Review of discharged Patient #16's Medical Record showed that he had an Esophagogastroduodenoscopy (EGD, a procedure in which an endoscope is used to look inside the organs of the upper digestive tract) and a colonoscopy on 10/11/18. There was no H&P noted in the medical record.

During an interview on 11/07/18 at 2:05 PM, Staff S, Surgical Services Director, stated that she was aware that the physician needed to complete an H&P prior to the procedure. She stated that it was difficult to get the physician's to do this.

PATIENT ACTIVITIES

Tag No.: C0385

Based on observation, interview and record review the facility failed to have a designated person assigned as activities director with completion of a Missouri approved Activity Director Course, and failed to provide a comprehensive activity program for one swing bed (Medicare program in which a patient can receive acute care, then if needed, Skilled Nursing care in the same facility) patient (#9) of four swing bed patients reviewed. This failure to identify each residents interests had the potential to deny all swing bed residents the ability to reach their highest level of physical, mental and psychosocial well being. The facility census was eight, with four of those patients in swing bed status.

Findings included:

1. Review of the facilities policy titled, "Swing Bed: Activity Assessment, Planning, Implementation, and Documentation", dated 09/10/09 showed the following:
- Purpose is to establish a comprehensive program which provides benefits in all activities of daily living and to provide adequate supplies for these activities;
- To assure time development of an activity therapy plan;
- Activities will be provided to meet the special needs of the short-term skilled nursing patient;
- Activity Director or designated alternate is responsible for establishing an activity program for each swing bed patient based on Maslow's Hierarchy of Needs (five levels of physical and psychological needs); and
- Activity will be documented in the medical record and integrated into the patient's plan of care.

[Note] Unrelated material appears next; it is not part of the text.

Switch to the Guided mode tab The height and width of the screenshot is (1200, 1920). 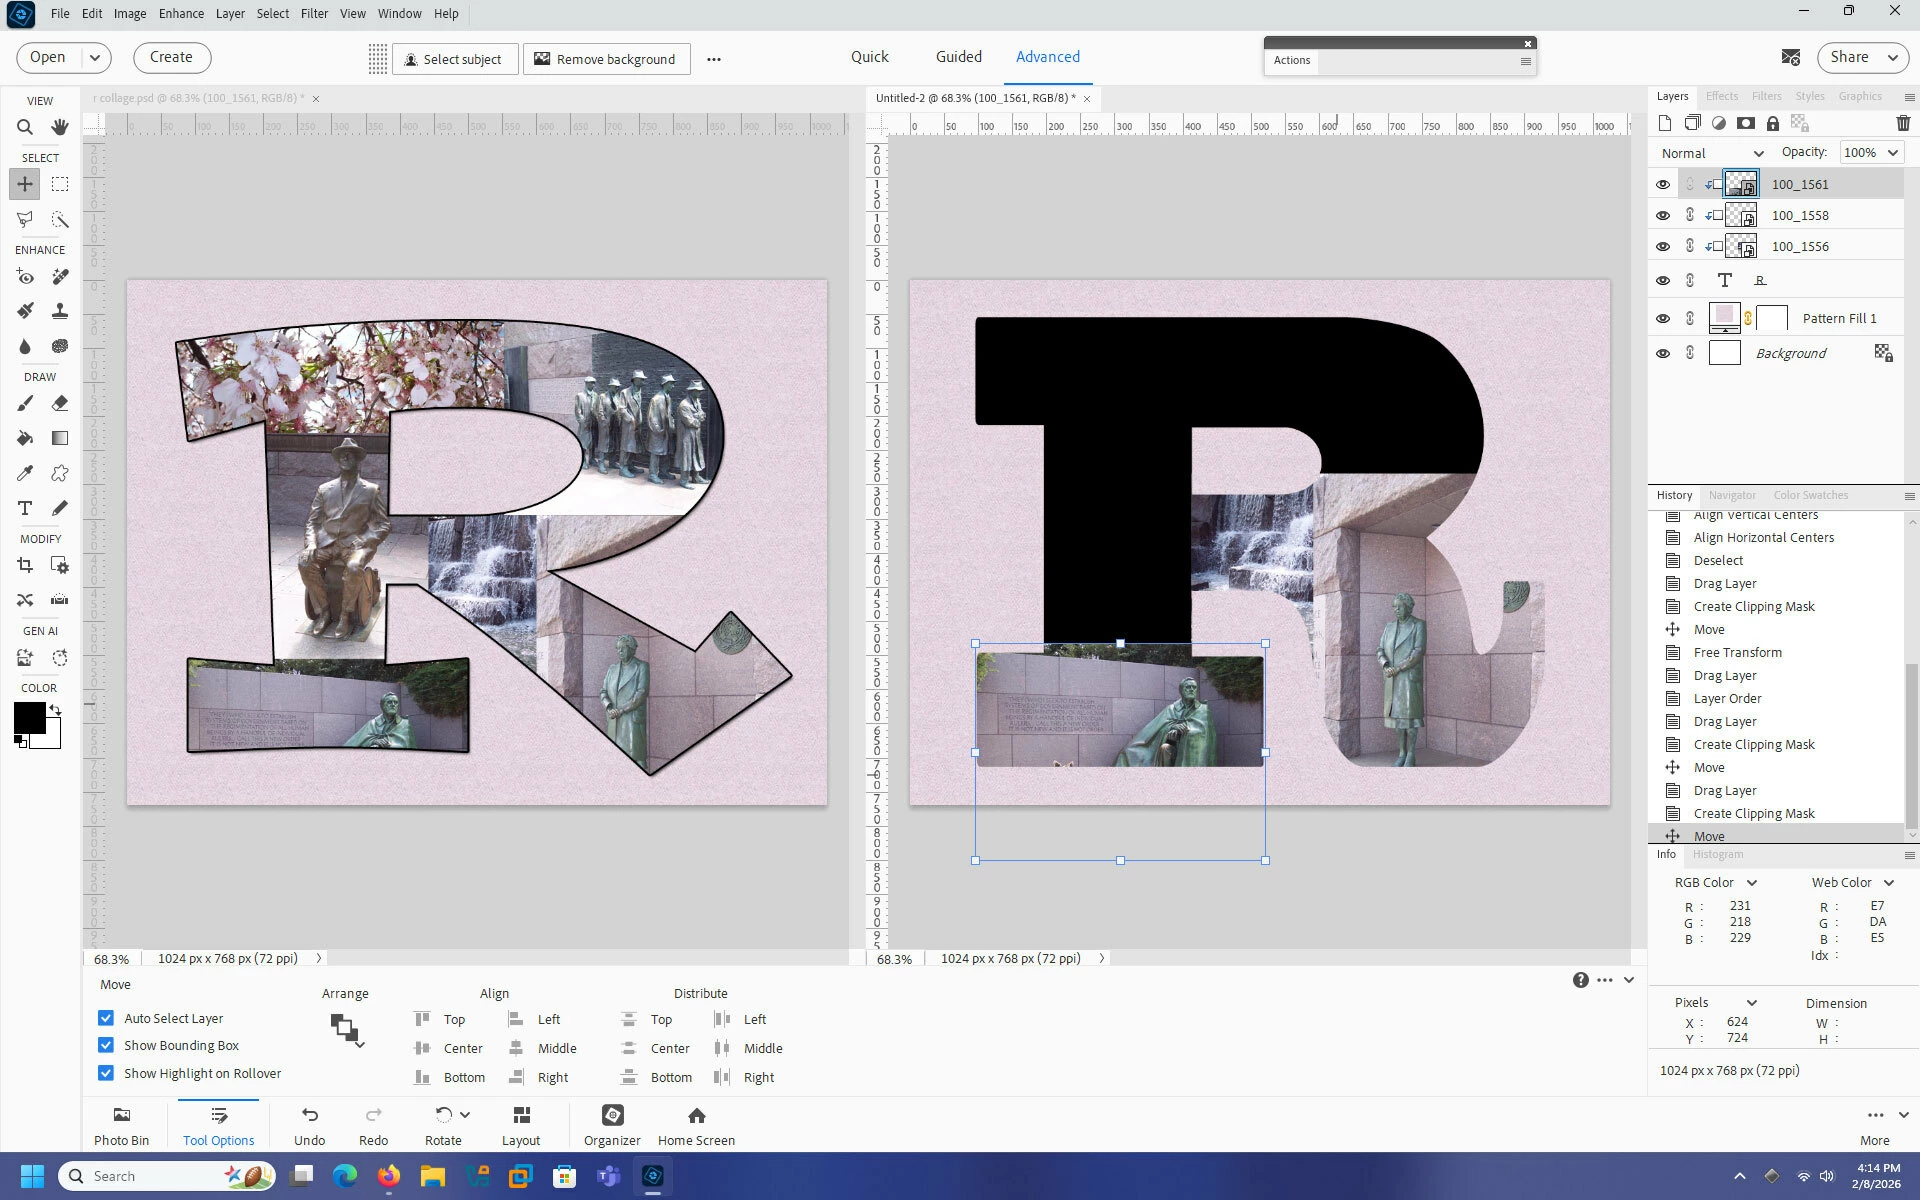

Review of the facility's undated job description titled, "Swing Bed Activity Director", showed a list of the preferred qualifications for this position:
- Formal training which will include high stool education or General Education Degree (GED);
- Completion of Missouri approved Activity Director Course;
- Previous experience in a health care setting; and
- Knowledge of medication terminology would be helpful.

Review of Patient #9's medical record showed that she was a 92 year old that was admitted to the facility swing-bed program on 11/02/18 for ongoing physical therapy and intravenous antibiotic therapy (IVAB, infusion of antibiotic through the vein) related to a weakness from status post cerebrovascular accident (CVA, also known as stroke, damage to the brain from interruption of its blood supply), and a urinary tract infection (UTI, infection of the urinary tract).

2. Review of Patient #9's activity documentation on 11/06/18 at 10:30 AM, revealed no initial comprehensive activity assessment completed. There were no activities documented as completed for this patient during the four days since her admission.

Review of Patient #9's care plan on 11/06/18 at 10:40 AM, revealed no activity entry.

During an interview on 11/06/18 at 9:54 AM, Staff M, Human Resource Director (HR), stated that the former activities director transitioned into a different role and that position had not since been filled with a designated activities director. Staff M also stated that they utilized therapy and nursing staff to cover activities.

During an interview on 11/08/18 at 3:00 PM, Staff J, Chief Nursing Officer (CNO), stated that the activities for the swing bed patients should be individualized and comprehensive to meet the patient's individual activity needs. Staff J also stated she questioned the current practice that allowed alternate staff to cover activities without a designated Activities Director, and agreed the activities assessments and the comprehensive plan should be formulated by an individual with formal activities training.